With its 1.2 million LED lights shining brightly against the Las Vegas night, the Sphere may well be the ultimate symbol of 2020s excess. But that gigantic entertainment venue — which doubles as the world’s biggest screen — is also something else: a symbol of the coming collision between our climate goals and our seemingly insatiable appetite for stuff.

In the 1990s, when multicolor LED lights were invented by Japanese scientists after decades of research, the hope was that they would help to avert climate catastrophe by greatly reducing the amount of electricity we use. It seemed perfectly intuitive. After all, LED lights use 90 percent less energy and last around 18 times longer than incandescent bulbs.
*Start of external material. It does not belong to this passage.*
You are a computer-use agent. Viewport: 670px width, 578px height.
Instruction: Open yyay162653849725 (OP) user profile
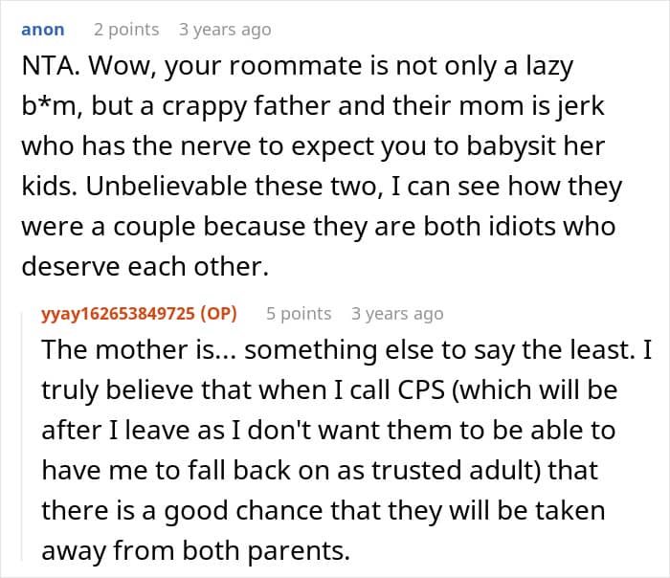(x=139, y=314)
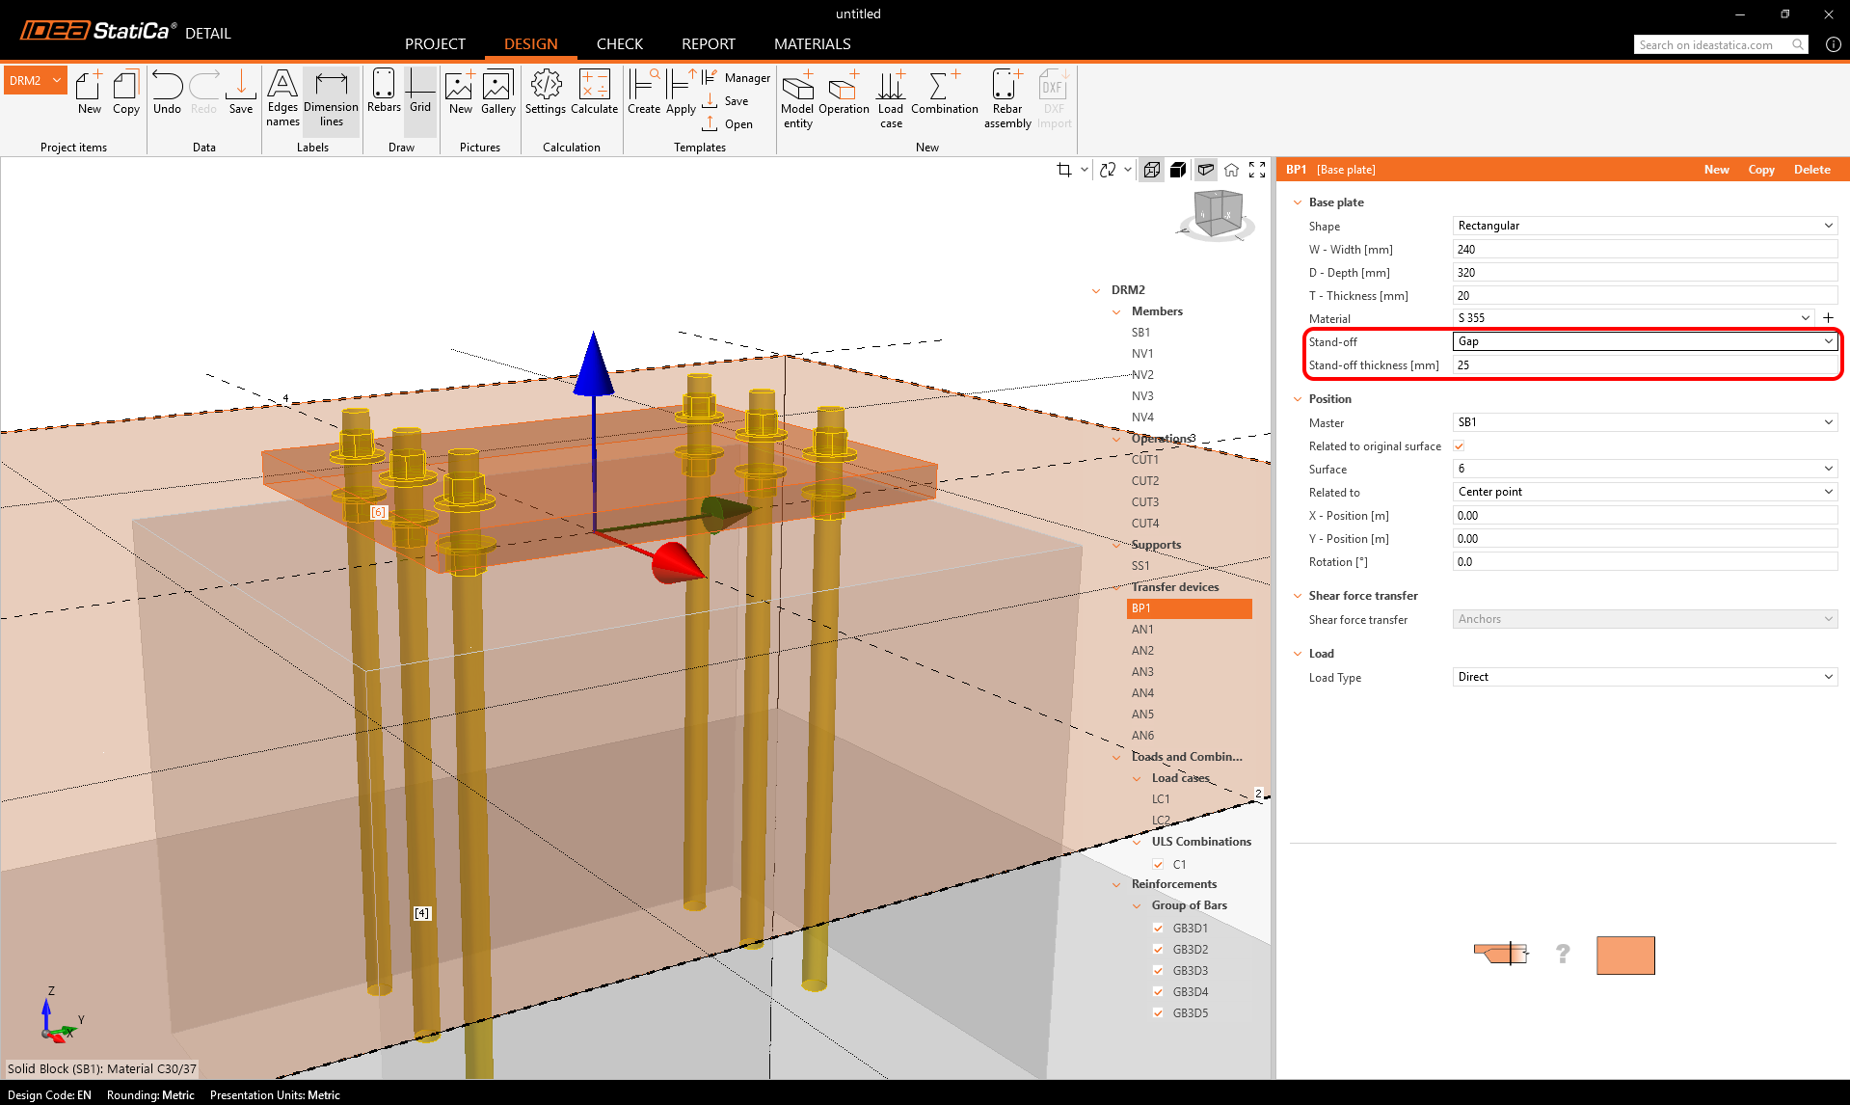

Yet the amount of electricity we consume for light globally is roughly the same today as it was in 2010. That’s partly because of population and economic growth in the developing world. But another big reason is there on the Las Vegas Strip: Instead of merely replacing our existing bulbs with LED alternatives, we have come up with ever more extravagant uses for these ever-cheaper lights, from immersive LED art installations and carpets that glow to basketball courts that can play video. As technology has advanced, we’ve only grown more wasteful.

There’s an economic term for this: the Jevons Paradox, named for the 19th- century English economist William Stanley Jevons, who noticed that as steam engines became ever more efficient, Britain’s appetite for coal increased rather than decreased.